How can I scrape data on the following pages?

There are only Next and Back buttons. How can I scrape the data on the first page and then keep pressing and scraping the next one etc. until I get through all the pages

Url: Barrierefreie Suche | Deutsches Krankenhaus Verzeichnis

Sitemap:
{"_id":"KrankenhausAllgemein","startUrl":["https://www.deutsches-krankenhaus-verzeichnis.de/app/suche/barrierefrei"],"selectors":[{"id":"Suche","parentSelectors":["_root"],"type":"SelectorElementClick","clickActionType":"real","clickElementSelector":"button#search_send","clickElementUniquenessType":"uniqueText","clickType":"clickOnce","delay":2000,"discardInitialElements":"discard-when-click-element-exists","multiple":false,"selector":"button#search_send"},{"id":"Unternehmen Name","parentSelectors":["Unternehmen"],"type":"SelectorText","selector":"h1","multiple":false,"regex":""},{"id":"E-Mail","parentSelectors":["Unternehmen"],"type":"SelectorElementAttribute","selector":"a[href^='mailto:']","multiple":false,"extractAttribute":"href"},{"id":"Adresse","parentSelectors":["Unternehmen"],"type":"SelectorText","selector":".col-sm-8 p:nth-of-type(1)","multiple":false,"regex":""},{"id":"Telefon","parentSelectors":["Unternehmen"],"type":"SelectorText","selector":".col-sm-8 a:nth-of-type(1)","multiple":false,"regex":""},{"id":"Unternehmen","parentSelectors":["_root","Weiter"],"type":"SelectorLink","selector":"#dkv_result_table_row a","multiple":true,"linkType":"linkFromHref"},{"id":"Weiter","parentSelectors":["_root","Unternehmen"],"type":"SelectorElementClick","clickActionType":"real","clickElementSelector":"a:contains('Die nächsten zehn Krankenhäuser darstellen')","clickElementUniquenessType":"uniqueText","clickType":"clickOnce","delay":2000,"discardInitialElements":"do-not-discard","multiple":true,"selector":"div#pagination"}]}

Hi,

Please see the sitemap below as a reference:

{"_id":"KrankenhausAllgemein","startUrl":["https://www.deutsches-krankenhaus-verzeichnis.de/app/suche/barrierefrei"],"selectors":[{"clickActionType":"real","clickElementSelector":"button#search_send","clickElementUniquenessType":"uniqueText","clickType":"clickOnce","delay":2000,"discardInitialElements":"discard-when-click-element-exists","id":"Suche","multiple":false,"parentSelectors":["_root"],"selector":"button#search_send","type":"SelectorElementClick"},{"id":"Unternehmen Name","multiple":false,"parentSelectors":["Unternehmen"],"regex":"","selector":"h1","type":"SelectorText"},{"extractAttribute":"href","id":"E-Mail","multiple":false,"parentSelectors":["Unternehmen"],"selector":"a[href^='mailto:']","type":"SelectorElementAttribute"},{"id":"Adresse","multiple":false,"parentSelectors":["Unternehmen"],"regex":"","selector":".col-sm-8 p:nth-of-type(1)","type":"SelectorText"},{"id":"Telefon","multiple":false,"parentSelectors":["Unternehmen"],"regex":"","selector":".col-sm-8 a:nth-of-type(1)","type":"SelectorText"},{"id":"Weiter","paginationType":"clickMore","parentSelectors":["_root","Weiter"],"selector":"a:contains('Die nächsten zehn Krankenhäuser darstellen')","type":"SelectorPagination"},{"id":"Unternehmen","linkType":"linkFromHref","multiple":true,"parentSelectors":["Weiter"],"selector":"#dkv_result_table_row a","type":"SelectorLink"}]}

Note that the scraper will start to open the individual pages only after the pagination is finished.

Hope this helps!

1 Like

Thank you very much for your help.
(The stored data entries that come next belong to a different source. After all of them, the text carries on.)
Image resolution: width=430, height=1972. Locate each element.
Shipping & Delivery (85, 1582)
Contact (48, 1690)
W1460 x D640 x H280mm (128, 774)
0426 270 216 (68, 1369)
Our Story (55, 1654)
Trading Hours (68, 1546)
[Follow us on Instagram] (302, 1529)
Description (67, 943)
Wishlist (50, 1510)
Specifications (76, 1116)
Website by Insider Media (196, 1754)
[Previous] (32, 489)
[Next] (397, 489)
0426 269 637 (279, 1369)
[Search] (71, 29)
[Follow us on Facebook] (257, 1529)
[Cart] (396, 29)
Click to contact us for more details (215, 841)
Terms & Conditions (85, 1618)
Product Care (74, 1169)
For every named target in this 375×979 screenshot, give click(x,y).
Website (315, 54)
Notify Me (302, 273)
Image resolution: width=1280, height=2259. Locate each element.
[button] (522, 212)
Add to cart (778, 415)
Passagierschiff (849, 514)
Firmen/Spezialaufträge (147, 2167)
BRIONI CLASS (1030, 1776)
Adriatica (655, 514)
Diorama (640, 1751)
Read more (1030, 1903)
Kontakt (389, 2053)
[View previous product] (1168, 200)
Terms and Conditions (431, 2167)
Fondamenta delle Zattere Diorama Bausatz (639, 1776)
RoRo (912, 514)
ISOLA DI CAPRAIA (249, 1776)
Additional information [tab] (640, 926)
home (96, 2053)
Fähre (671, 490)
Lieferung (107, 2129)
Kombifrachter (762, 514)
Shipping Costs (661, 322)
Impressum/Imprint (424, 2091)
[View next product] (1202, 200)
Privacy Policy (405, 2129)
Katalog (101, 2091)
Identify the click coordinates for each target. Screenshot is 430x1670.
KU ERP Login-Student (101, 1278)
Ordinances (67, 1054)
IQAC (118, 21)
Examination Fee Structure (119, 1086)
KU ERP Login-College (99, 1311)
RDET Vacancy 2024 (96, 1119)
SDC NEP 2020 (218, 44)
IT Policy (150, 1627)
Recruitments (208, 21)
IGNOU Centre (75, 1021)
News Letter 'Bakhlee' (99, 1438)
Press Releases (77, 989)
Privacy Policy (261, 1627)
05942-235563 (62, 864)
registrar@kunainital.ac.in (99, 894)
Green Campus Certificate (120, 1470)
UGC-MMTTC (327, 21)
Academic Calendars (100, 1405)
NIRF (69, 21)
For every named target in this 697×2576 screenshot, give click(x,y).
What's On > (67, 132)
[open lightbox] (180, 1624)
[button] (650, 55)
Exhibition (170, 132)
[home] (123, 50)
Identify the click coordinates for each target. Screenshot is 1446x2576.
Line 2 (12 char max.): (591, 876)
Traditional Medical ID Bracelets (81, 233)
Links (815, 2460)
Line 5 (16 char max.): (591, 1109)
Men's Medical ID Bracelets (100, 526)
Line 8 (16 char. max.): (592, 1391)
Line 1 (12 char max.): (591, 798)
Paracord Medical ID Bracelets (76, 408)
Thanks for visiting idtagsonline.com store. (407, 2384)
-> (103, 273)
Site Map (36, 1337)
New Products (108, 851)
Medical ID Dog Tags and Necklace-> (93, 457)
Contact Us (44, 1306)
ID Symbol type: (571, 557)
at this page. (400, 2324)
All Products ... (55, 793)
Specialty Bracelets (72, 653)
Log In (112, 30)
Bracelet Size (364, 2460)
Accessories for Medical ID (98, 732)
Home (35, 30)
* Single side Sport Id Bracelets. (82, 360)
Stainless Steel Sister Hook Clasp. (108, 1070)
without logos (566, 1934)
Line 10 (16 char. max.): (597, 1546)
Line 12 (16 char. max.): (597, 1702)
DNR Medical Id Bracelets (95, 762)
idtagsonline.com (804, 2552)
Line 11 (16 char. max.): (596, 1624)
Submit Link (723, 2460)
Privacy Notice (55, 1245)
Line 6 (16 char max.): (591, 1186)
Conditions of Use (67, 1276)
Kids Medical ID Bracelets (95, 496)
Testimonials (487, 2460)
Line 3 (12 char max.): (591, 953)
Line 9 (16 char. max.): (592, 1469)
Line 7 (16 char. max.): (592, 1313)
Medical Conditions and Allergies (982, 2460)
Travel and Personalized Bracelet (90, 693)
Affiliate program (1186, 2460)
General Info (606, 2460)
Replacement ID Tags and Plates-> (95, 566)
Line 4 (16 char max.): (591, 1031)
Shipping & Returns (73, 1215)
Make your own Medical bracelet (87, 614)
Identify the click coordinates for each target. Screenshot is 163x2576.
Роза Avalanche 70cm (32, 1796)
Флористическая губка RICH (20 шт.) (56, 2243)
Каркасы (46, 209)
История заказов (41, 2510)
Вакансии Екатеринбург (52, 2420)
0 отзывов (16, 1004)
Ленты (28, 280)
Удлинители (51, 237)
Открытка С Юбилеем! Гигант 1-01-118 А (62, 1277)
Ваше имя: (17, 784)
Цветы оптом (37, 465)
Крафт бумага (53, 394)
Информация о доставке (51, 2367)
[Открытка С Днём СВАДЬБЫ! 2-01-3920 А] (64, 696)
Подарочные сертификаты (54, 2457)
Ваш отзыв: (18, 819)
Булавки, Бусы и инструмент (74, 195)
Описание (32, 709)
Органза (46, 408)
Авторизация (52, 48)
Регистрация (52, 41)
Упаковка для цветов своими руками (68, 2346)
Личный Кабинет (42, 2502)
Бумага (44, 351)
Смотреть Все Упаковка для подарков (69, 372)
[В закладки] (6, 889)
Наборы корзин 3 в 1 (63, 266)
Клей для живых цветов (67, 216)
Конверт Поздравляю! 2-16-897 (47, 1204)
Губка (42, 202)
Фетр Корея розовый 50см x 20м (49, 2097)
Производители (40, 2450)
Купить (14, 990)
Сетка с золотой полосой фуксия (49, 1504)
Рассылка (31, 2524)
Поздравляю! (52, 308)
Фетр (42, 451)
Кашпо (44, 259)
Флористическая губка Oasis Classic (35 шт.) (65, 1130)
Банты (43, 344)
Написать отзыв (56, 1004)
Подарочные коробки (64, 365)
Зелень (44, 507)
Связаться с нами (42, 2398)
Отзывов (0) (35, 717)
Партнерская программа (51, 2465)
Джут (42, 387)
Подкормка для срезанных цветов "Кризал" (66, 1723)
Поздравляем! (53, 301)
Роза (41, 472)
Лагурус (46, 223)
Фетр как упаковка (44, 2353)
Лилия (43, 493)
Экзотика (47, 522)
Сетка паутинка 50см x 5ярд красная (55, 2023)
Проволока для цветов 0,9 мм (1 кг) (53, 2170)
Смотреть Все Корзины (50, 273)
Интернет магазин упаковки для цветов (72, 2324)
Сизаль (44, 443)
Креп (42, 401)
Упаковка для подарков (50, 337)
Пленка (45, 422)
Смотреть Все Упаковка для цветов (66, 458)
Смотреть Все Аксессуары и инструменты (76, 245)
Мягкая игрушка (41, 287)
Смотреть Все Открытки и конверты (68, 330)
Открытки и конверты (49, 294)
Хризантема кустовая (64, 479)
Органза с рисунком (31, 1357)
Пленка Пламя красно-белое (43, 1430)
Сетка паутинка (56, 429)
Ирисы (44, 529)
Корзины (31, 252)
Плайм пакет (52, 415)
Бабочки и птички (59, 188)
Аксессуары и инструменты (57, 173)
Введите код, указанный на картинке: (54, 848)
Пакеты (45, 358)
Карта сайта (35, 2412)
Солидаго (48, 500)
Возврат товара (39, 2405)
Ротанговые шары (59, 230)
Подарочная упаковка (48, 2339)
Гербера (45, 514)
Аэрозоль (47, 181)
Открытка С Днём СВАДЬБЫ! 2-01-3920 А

Your sitemap does it exactly as I had it. It only collects data from the first page and then the search stops. I.e. it doesn't jump to the next page and doesn't load more articles that need to be scraped in the same way etc.

Hi,

It works fine on my end. Can you try to clear the browser cache and cookies?

Thank you it works fine.